From the line containing "Viewport: 1806px width, 580px height." down to the last line of the material below, copy each line exactly and leave out the rest.

INFORMATION →
__________

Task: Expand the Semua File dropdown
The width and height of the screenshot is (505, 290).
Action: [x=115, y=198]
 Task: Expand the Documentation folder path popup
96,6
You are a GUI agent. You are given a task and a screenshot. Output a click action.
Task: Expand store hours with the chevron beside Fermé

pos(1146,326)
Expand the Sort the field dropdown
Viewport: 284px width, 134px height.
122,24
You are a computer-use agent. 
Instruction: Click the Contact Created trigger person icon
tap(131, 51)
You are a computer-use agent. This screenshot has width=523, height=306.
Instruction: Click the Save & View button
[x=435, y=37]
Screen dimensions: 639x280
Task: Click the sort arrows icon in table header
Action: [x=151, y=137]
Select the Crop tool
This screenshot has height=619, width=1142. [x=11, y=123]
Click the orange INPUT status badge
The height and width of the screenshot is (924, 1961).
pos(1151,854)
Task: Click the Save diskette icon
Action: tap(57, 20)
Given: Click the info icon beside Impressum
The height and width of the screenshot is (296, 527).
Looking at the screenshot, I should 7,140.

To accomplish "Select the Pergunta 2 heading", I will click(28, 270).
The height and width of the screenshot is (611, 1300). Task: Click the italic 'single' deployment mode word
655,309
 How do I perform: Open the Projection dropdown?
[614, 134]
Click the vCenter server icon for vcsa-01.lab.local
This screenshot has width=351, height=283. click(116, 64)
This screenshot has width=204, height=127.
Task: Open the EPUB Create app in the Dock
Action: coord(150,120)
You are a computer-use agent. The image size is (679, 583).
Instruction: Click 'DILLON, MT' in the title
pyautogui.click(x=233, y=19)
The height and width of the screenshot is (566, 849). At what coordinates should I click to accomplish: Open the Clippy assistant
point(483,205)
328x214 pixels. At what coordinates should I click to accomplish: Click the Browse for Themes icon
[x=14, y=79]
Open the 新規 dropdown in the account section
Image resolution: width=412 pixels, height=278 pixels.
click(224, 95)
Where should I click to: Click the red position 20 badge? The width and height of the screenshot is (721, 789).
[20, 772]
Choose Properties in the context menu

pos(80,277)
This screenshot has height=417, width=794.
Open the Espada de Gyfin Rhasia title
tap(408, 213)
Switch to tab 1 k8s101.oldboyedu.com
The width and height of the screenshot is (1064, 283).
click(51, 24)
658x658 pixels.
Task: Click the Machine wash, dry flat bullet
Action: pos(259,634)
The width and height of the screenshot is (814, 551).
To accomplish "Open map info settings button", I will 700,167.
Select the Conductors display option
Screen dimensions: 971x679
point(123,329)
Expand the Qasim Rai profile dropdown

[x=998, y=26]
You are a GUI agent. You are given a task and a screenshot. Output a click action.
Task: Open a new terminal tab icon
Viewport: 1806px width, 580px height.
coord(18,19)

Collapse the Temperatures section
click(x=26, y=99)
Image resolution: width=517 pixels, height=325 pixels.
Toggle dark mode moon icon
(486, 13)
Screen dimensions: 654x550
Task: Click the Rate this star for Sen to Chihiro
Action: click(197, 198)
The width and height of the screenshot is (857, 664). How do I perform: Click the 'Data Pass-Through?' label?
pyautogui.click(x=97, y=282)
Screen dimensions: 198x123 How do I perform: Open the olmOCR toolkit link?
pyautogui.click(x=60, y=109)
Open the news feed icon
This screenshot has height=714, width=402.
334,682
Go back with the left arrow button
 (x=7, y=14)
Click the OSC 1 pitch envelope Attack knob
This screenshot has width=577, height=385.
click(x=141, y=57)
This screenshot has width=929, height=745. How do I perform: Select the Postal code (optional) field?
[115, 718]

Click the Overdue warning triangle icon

__________

WRITTEN SOLUTION →
Viewport: 1806px width, 580px height.
coord(18,19)

Collapse the Temperatures section
click(x=26, y=99)
Image resolution: width=517 pixels, height=325 pixels.
Toggle dark mode moon icon
(486, 13)
Screen dimensions: 654x550
Task: Click the Rate this star for Sen to Chihiro
Action: click(197, 198)
The width and height of the screenshot is (857, 664). How do I perform: Click the 'Data Pass-Through?' label?
pyautogui.click(x=97, y=282)
Screen dimensions: 198x123 How do I perform: Open the olmOCR toolkit link?
pyautogui.click(x=60, y=109)
Open the news feed icon
This screenshot has height=714, width=402.
334,682
Go back with the left arrow button
 (x=7, y=14)
Click the OSC 1 pitch envelope Attack knob
This screenshot has width=577, height=385.
click(x=141, y=57)
This screenshot has width=929, height=745. How do I perform: Select the Postal code (optional) field?
[115, 718]

Click the Overdue warning triangle icon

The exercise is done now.